For the family grocer had an alluring way of suggesting delicacies, when he came for his orders that certainly no mistress of eleven or handmaid of fifteen could withstand.
'Almonds?' he would say. 'Very fine almonds this week, Miss Cameron—three pounds did you say—yes? And what about jam? I have it as low as fivepence a tin, but there is no knowing what cheap fruit these makers use.'
'Oh,' Hermie would say, 'I must have very good jam, of course, or it might make my little sister ill! How much is good jam?'
'There's strawberry conserve, a shilling a tin,' the man would say—'pure fruit and pure sugar, boiled in silver saucepans.'
'Silver saucepans! That couldn't hurt Flossie! We will have six tins of that, please,' the small house-woman would answer. Then there were biscuits; Miss Macintosh, frugal soul, only gave Wilgandra, when it came calling, coffee-biscuits at sevenpence a pound with its afternoon tea. Hermie regaled it upon macaroons at half a crown. Then Lizzie would have her say. What was the use of cooking meat and vegetables on washing-day, ironing-day, and Saturdays, she would say, when you could get them tinned from a grocer? So tins of tongue, and whitebait, and pressed meats, French peas, asparagus, and such, were added weekly to the order, the grocer sending to Sydney for the unusual things. 'We are saving a lady-help's wages,' Hermie would say, 'and it saves the butcher's bills, so it is not extravagant a bit.'
It was not until the third month that the day of reckoning came. Then the grocer, grown a trifle anxious over his unusual bill, which no one was settling, ventured to accost Mr. Cameron one day on his verandah and present it.

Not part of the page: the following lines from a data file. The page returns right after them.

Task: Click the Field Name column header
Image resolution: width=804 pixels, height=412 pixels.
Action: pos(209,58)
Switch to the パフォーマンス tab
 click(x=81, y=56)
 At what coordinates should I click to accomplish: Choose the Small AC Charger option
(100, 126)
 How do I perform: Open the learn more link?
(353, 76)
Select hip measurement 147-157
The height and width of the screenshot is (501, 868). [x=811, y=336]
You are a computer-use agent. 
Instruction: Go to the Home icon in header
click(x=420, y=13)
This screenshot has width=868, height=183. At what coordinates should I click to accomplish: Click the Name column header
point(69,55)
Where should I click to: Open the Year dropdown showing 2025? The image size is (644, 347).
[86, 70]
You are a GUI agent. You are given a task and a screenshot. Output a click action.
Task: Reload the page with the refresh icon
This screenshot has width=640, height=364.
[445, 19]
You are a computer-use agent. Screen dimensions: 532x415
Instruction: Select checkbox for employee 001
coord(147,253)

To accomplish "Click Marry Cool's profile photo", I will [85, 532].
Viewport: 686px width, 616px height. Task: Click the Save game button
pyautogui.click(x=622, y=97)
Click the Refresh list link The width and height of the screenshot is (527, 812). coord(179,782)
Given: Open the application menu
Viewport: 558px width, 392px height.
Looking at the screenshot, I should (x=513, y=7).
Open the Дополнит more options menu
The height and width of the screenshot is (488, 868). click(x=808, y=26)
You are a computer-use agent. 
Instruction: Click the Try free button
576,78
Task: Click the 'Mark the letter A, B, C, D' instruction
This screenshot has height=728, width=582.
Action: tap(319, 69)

'No haste, of course,' he said politely, 'only as your good lady and Miss Macintosh always paid monthly, I thought you might not like it going on much longer.'
When he had bowed himself out, Mr. Cameron rubbed his suddenly troubled brow a moment. Money, bills! The thought had actually never crossed his mind all these three months! His wife first and then Miss Macintosh had always managed the finances of the family. Indeed, one of Mrs. Cameron's injunctions to the lady-help had been, 'When Mr. Cameron's cheque for his quarter's salary comes, please be sure to remind him to pay it into the bank.' And Miss Macintosh had never failed to do so, nor to apply for the twelve pounds monthly for payment of the household bills.
He went into the dining-room and began to rummage helplessly about his writing-table. To save his life he could not recollect what had become of his last cheque, for there was a conviction on his mind that he had never paid it into his account.
Hermie was at the table, Mrs. Beeton's cookery-book spread open before her; over her shoulders peeped the heads of Bartie and Roly, absorbed in the contemplation of the coloured plate picturing glorified blancmanges and jellies. For was not to-morrow Roly's fifth birthday, for which great preparation must be made by the young mother of the house?